# 5. Lemmatization and POS tagging

In this class, we will start working with *language processing pipelines* which enrich our text with useful linguistic annotations. The library that we're going to use is **spaCy** (https://spacy.io/).

Let's start by reading the text of "Anna Karenina". Instead of storing it as a single huge string, we will read it as a list of paragraphs, each paragraph being a string. The paragaraphs are separated in the file by blank lines which appear as `\n\n` in the string representation.

In [1]:
from collections import defaultdict
from operator import itemgetter

In [2]:
def load_paragraphs(filename):
    '''Reads a text divided into paragraphs.'''
    pars = []
    with open(filename) as fp:
        text = fp.read()
        pars = [p.replace('\n', ' ') for p in text.split('\n\n') if p.strip()]
    return pars

In [3]:
text = load_paragraphs('anna_karenina.txt')

Now let's load a spaCy model. The model is typically stored in a variable called `nlp`.

In [4]:
import spacy
nlp = spacy.load('en_core_web_sm')

In order to process a chunk of text, we simply call `nlp` as a function on it:

In [5]:
docs = [nlp(par) for par in text]  # Run the NLP pipeline paragraph by paragraph

In [6]:
print(docs[100][0].lemma_, docs[100][0].lemma)
# Prints the first word of a 100th paragraph
# .lemma_ prints the word itself, .lemma prints its number

see 11925638236994514241


Now `docs` is a list of `Doc` ("document") objects, each document containing a list of tokens. A token contains many useful annotations in addition to its string form. Today we are going to look into the following annotations:
* `orth_` - the original string form of the word,
* `norm_` - the normalized string form (e.g. lowercased)
* `lemma_` - the "dictionary form", e.g. `"did"` is lemmatized to `"do"`
* `pos_` - part-of-speech tag (e.g. `VERB`),
* `morph` - the details of the word's morphological form.

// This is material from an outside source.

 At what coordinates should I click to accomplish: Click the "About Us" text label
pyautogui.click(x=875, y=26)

Here's how we can see those annotations for a short snippet of the book's 27-th paragraph:

In [7]:
for tok in docs[26]:
    print(tok.orth_, tok.norm_, tok.lemma_, tok.pos_, tok.morph, sep='\t')

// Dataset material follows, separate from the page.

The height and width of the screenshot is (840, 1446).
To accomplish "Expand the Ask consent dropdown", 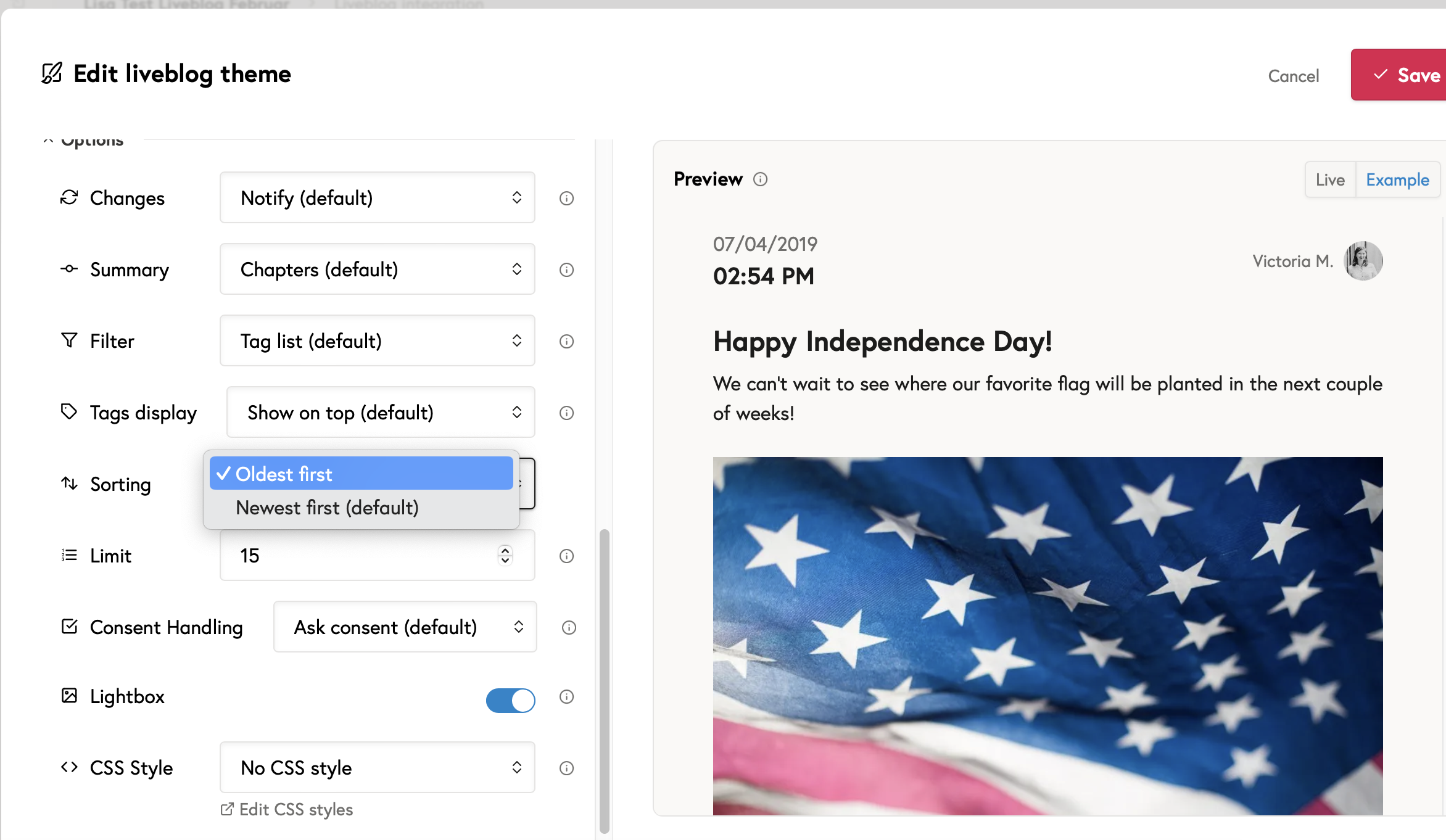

“	"	"	PUNCT	PunctSide=Ini|PunctType=Quot
What	what	what	PRON	
’s	's	’	VERB	Number=Sing|Person=Three|Tense=Pres|VerbForm=Fin
this	this	this	DET	Number=Sing|PronType=Dem
?	?	?	PUNCT	PunctType=Peri
this	this	this	DET	Number=Sing|PronType=Dem
?	?	?	PUNCT	PunctType=Peri
”	"	"	PUNCT	PunctSide=Fin|PunctType=Quot
she	she	she	PRON	Case=Nom|Gender=Fem|Number=Sing|Person=3|PronType=Prs
asked	asked	ask	VERB	Tense=Past|VerbForm=Fin
,	,	,	PUNCT	PunctType=Comm
pointing	pointing	point	VERB	Aspect=Prog|Tense=Pres|VerbForm=Part
to	to	to	ADP	
the	the	the	DET	Definite=Def|PronType=Art
letter	letter	letter	NOUN	Number=Sing
.	.	.	PUNCT	PunctType=Peri


If any of the labels sound cryptic, there's a very useful function called `spacy.explain()`:

In [8]:
spacy.explain('ADP')

'adposition'

# In-class exercises

## Ex 1

Count the number of occurrences of each POS-tag in a dictionary called `tag_freqs`.

In [9]:
tag_freqs = {}
for paragraph in docs:
    for tok in paragraph:
        if tok.pos_ not in tag_freqs:
            tag_freqs[tok.pos_] = 1
        else:
            tag_freqs[tok.pos_] += 1
print(tag_freqs)

{'NOUN': 56203, 'DET': 34508, 'PROPN': 14015, 'ADP': 43417, 'PUNCT': 72260, 'AUX': 20999, 'PRON': 51952, 'ADV': 23033, 'CCONJ': 16941, 'SPACE': 292, 'VERB': 56767, 'NUM': 2215, 'X': 116, 'ADJ': 21505, 'SCONJ': 6317, 'PART': 12034, 'INTJ': 2129, 'SYM': 9}


In [10]:
# Does the same but with lambda function
tag_freqs = defaultdict(lambda: 0)
for d in docs:
    for tok in d:
        tag_freqs[tok.pos_] += 1
print(tag_freqs)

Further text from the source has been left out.